Article
Udine Film Festival 2012: ‘You Are the Apple of My Eye’

★★★★☆

Reminiscent of 2010 Thai romance A Little Thing Called Love, You Are the Apple of My Eye (2011) by Taiwanese author-turned-director Giddens Ko brings back memories of falling in love for the first time. It is a story about the glory of high-school days, when everyone struggles to navigate the ship of life through the rocky streams of impending adulthood.

After an unfortunate incident of a back row masturbation contest, Ching-Teng Ko’s (Zhendong Ke) punishment is to sit in front of the beautiful but haughty bookworm Chia-Yi Shen (Michelle Chen), who is the object of romantic interest for all the other class boys. The two opposite characters strike a rather unusual friendship, prompted by Ching-Teng’s self-sacrificial act of slipping an English notebook and accepting punishment in Chia-Yi’s place. From then, the girl becomes determined to change Ching-Teng’s immature and juvenile ways and make him a better person, while the boy’s initial thoughts on how he sees nothing special in the girl everyone else fancies, soon begin to fade away.

From the synchronised male masturbation in class to their desire of the same girl, the group of boys is used as an example of the simplicity of youth, before everything gets complicated – before words begin to have two meanings, before actions begin to hurt, before misunderstandings are borne out of every moment of something unsaid. The film ends with the beautifully sad wedding scene, where the youngsters who grew up together but were later torn apart, gather to witness their beloved Chia-Yi walking down the aisle to become someone else’s wife – in that endless moment, it is all about finding their own happiness. Chia-Yi would always be the apple in Ching-Teng’s eye, but now it’s time he ventured out on a journey of his own life.

Given information
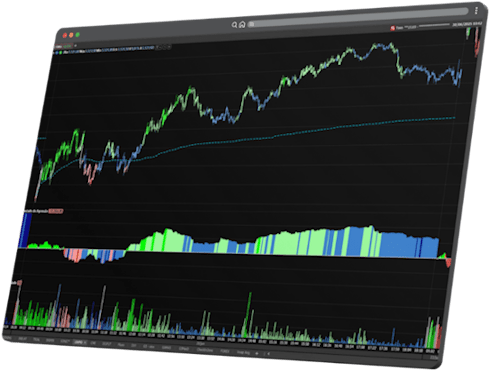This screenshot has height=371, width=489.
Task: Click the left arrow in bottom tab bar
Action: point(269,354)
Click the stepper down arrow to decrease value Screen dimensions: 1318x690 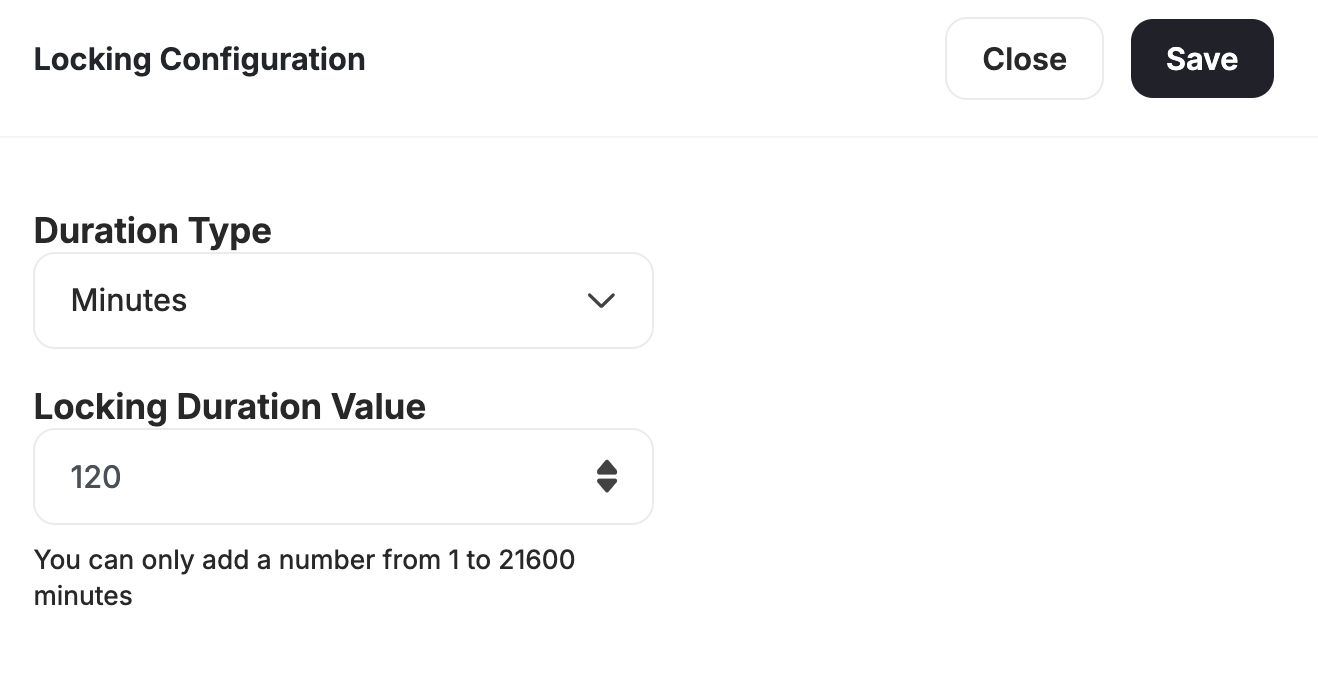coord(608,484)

Exercise task
Copy the review of You Are the Apple of My Eye word for word, everything from "After an unfortunate" down to "to fade away.".

Solution for this exercise
After an unfortunate incident of a back row masturbation contest, Ching-Teng Ko’s (Zhendong Ke) punishment is to sit in front of the beautiful but haughty bookworm Chia-Yi Shen (Michelle Chen), who is the object of romantic interest for all the other class boys. The two opposite characters strike a rather unusual friendship, prompted by Ching-Teng’s self-sacrificial act of slipping an English notebook and accepting punishment in Chia-Yi’s place. From then, the girl becomes determined to change Ching-Teng’s immature and juvenile ways and make him a better person, while the boy’s initial thoughts on how he sees nothing special in the girl everyone else fancies, soon begin to fade away.